* Task directions *
Please render the entries below as a numbered list. Leave out the blank lines and the pictures.

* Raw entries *
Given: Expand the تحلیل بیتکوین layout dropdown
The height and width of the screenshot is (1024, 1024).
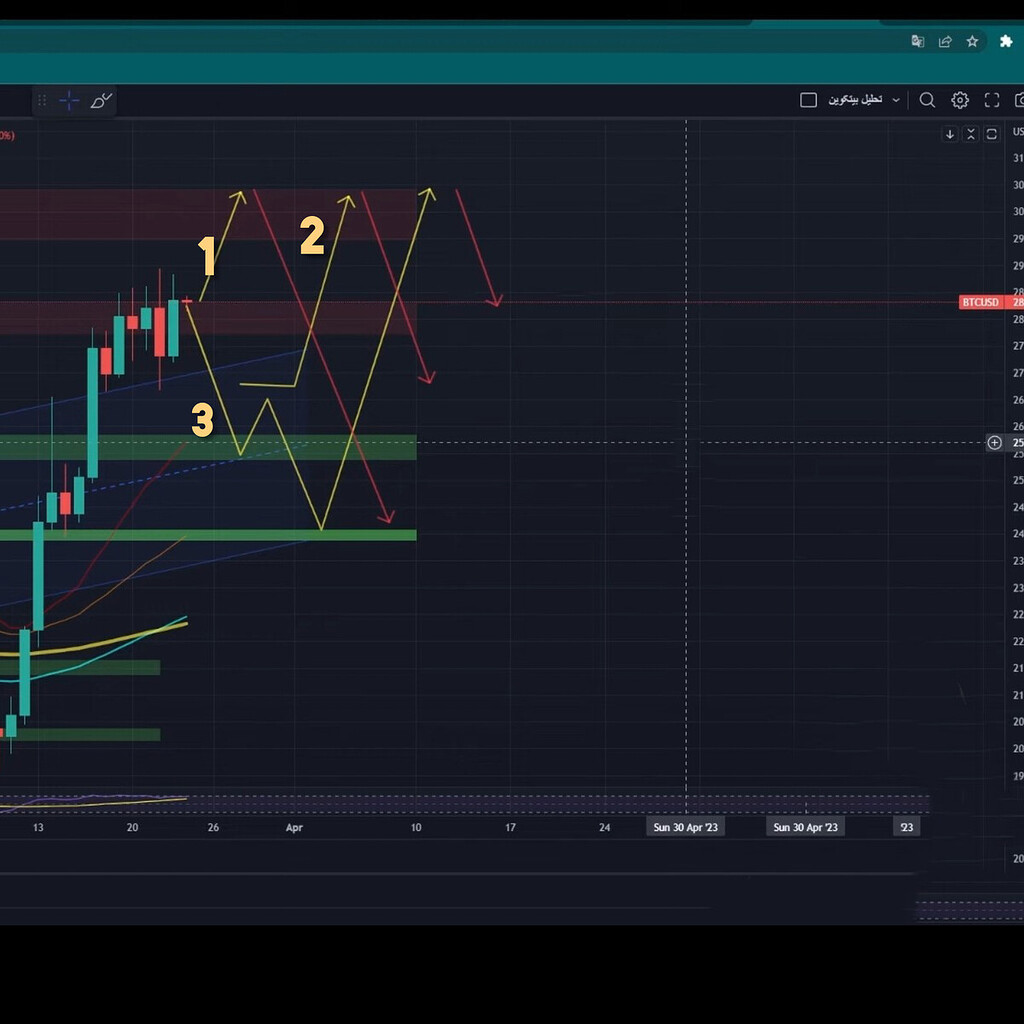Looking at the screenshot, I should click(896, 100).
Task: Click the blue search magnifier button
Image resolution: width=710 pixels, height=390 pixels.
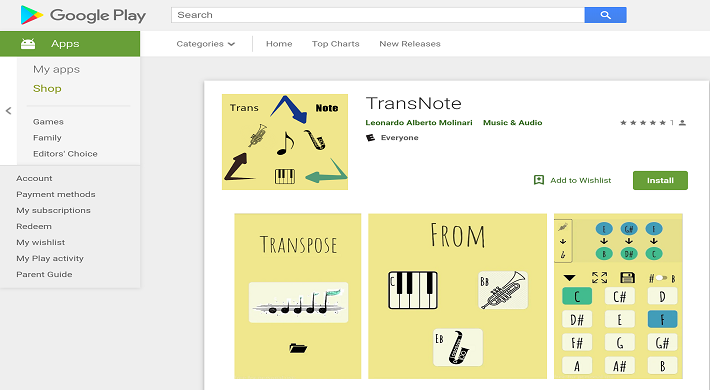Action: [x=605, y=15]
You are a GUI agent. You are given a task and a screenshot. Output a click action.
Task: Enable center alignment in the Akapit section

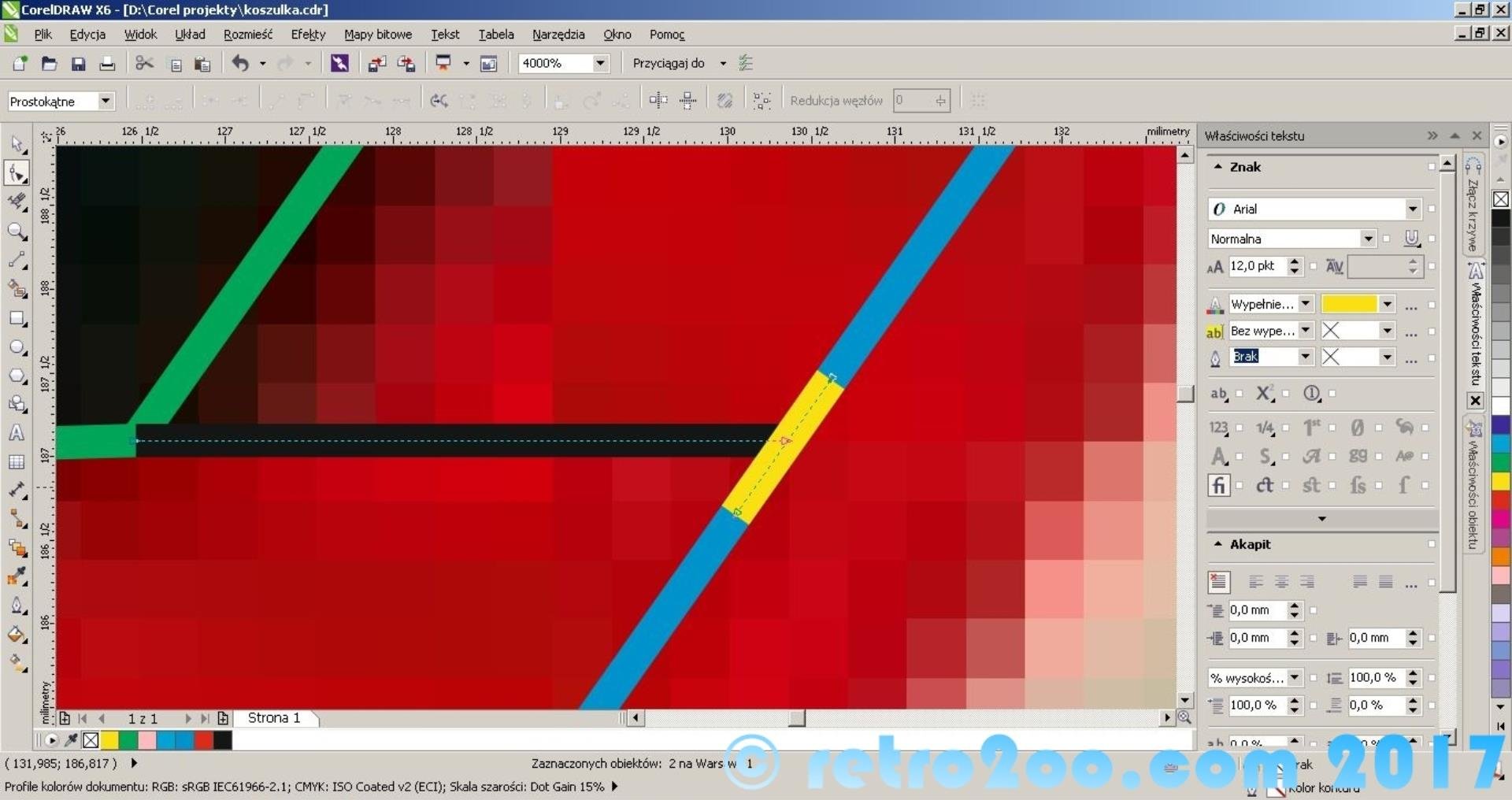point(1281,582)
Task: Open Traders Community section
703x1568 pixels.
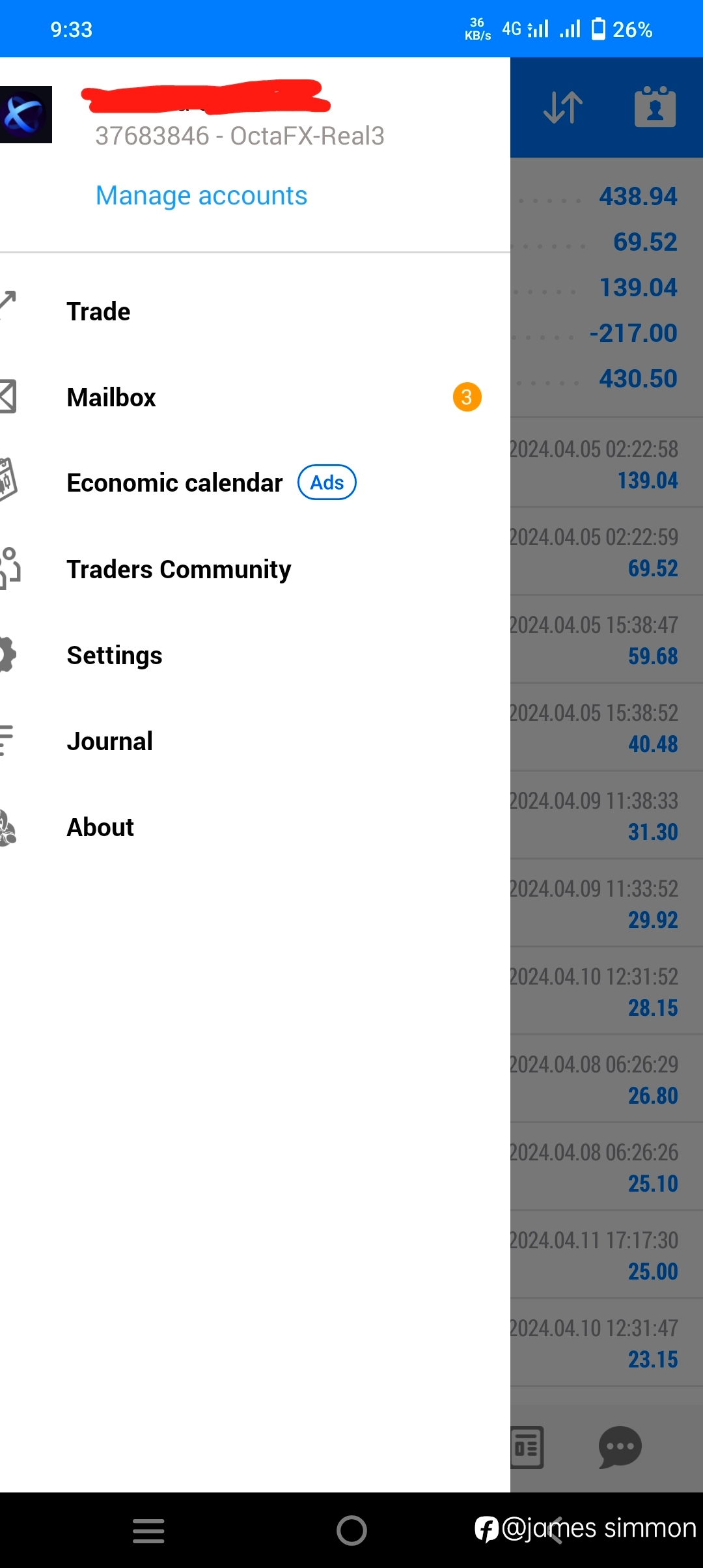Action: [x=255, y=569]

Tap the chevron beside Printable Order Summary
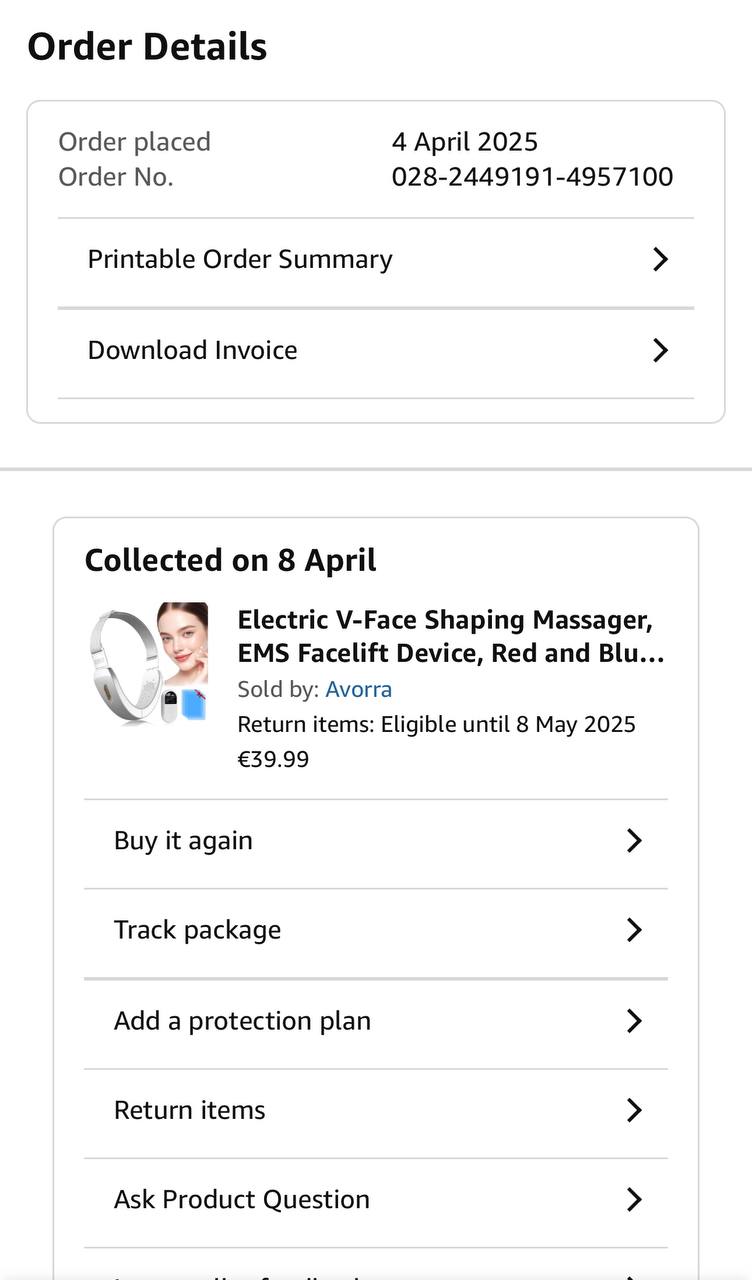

* Output *
1. Given: Expand the تحلیل بیتکوین layout dropdown
2. The height and width of the screenshot is (1024, 1024).
3. Looking at the screenshot, I should click(896, 100).
4. Task: Click the blue search magnifier button
5. Image resolution: width=710 pixels, height=390 pixels.
6. Action: [x=605, y=15]
7. You are a GUI agent. You are given a task and a screenshot. Output a click action.
8. Task: Enable center alignment in the Akapit section
9. point(1281,582)
10. Task: Open Traders Community section
11. 703x1568 pixels.
12. Action: [x=255, y=569]
13. Tap the chevron beside Printable Order Summary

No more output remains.